Cuba's internationalist foreign policy
(editorial)
The revolutionary government of Cuba is sending hundreds of doctors and other medical personnel — selected from 15,000 volunteers — to treat people infected with deadly Ebola in West Africa and fight to roll back an escalating social disaster. They will join the more than 4,000 Cuban medical volunteers already serving across the continent.
This act of human solidarity, incomparable to the response by any other country, reflects the ethical and moral values of Cuba's working people, who took political power following the 1959 revolution that toppled a hated U.S.-backed military dictatorship. For more than five decades, Cuba's internationalist foreign policy has stood in stark contrast to the foreign policy of Washington, a government of the capitalist exploiters.
The mouthpieces of America's ruling families are disposed to brag, usually in dollar terms, about any supposed aid they dole out, although you rarely hear mention of what their money goes to or what effect, if any, their supposed aid has on the lives of human beings.
Speaking on "60 Minutes" Sept. 28, President Barack Obama boasted that Washington is the one "indispensible nation" that people worldwide turn to when in need. The context was U.S. "aid" to Iraq and Syria in the form of bombs and cruise missiles. "When there's an earthquake in Haiti, take a look at who's leading the charge making sure Haiti can rebuild," he said. "That's how we roll."
But the bombast is nothing but empty talk.

The data =>

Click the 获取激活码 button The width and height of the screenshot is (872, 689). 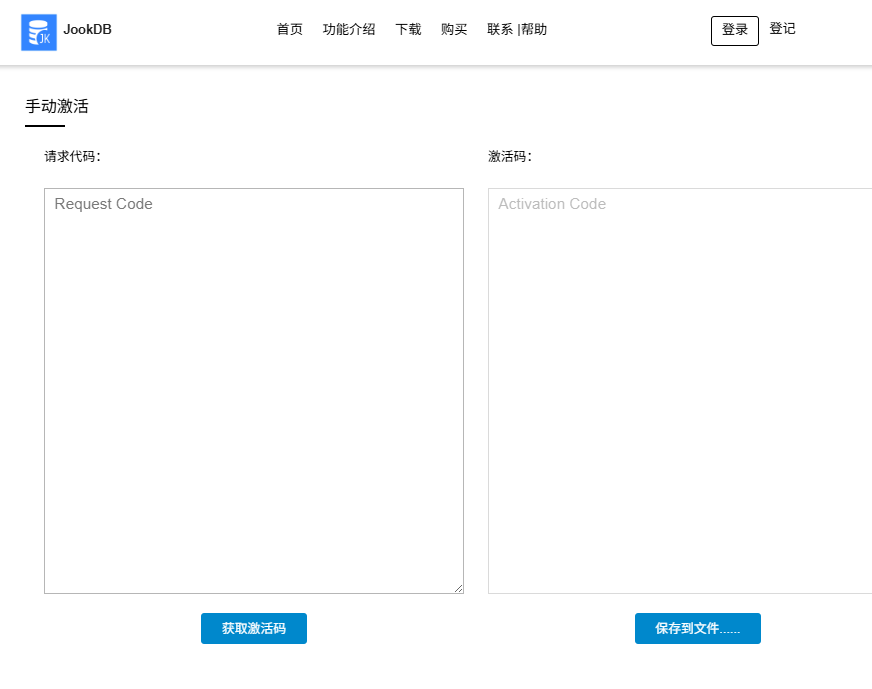point(254,629)
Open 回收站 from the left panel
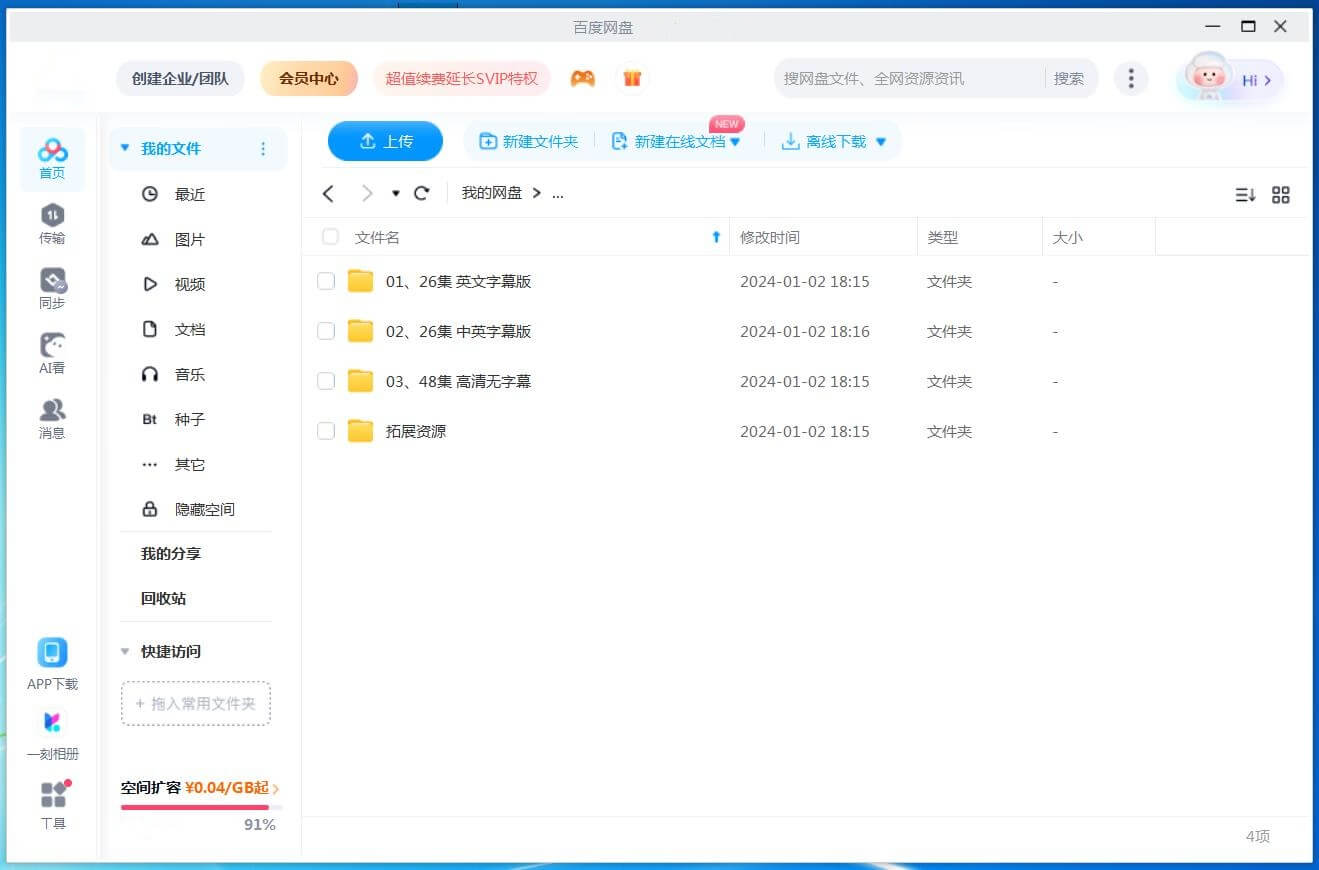 (163, 598)
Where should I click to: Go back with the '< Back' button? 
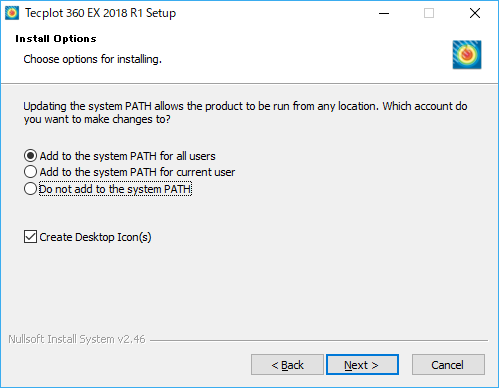point(287,365)
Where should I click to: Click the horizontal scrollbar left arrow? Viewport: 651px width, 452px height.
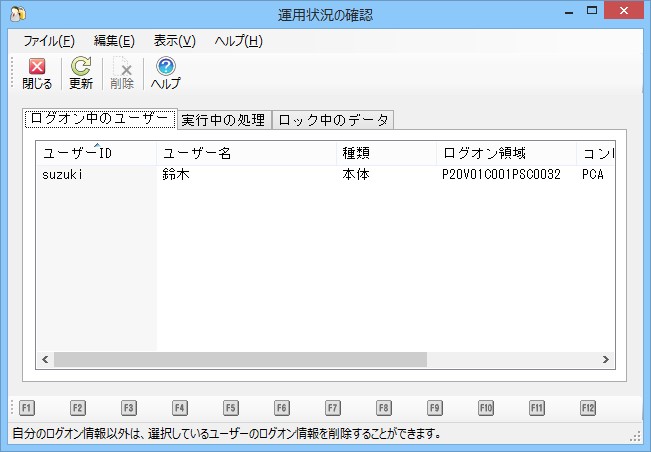[45, 359]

Task directions =>
Return the passage of the editorial on Cuba's foreign policy from "The revolutionary government" to "across the continent.", copied word for word.

Response area =>
The revolutionary government of Cuba is sending hundreds of doctors and other medical personnel — selected from 15,000 volunteers — to treat people infected with deadly Ebola in West Africa and fight to roll back an escalating social disaster. They will join the more than 4,000 Cuban medical volunteers already serving across the continent.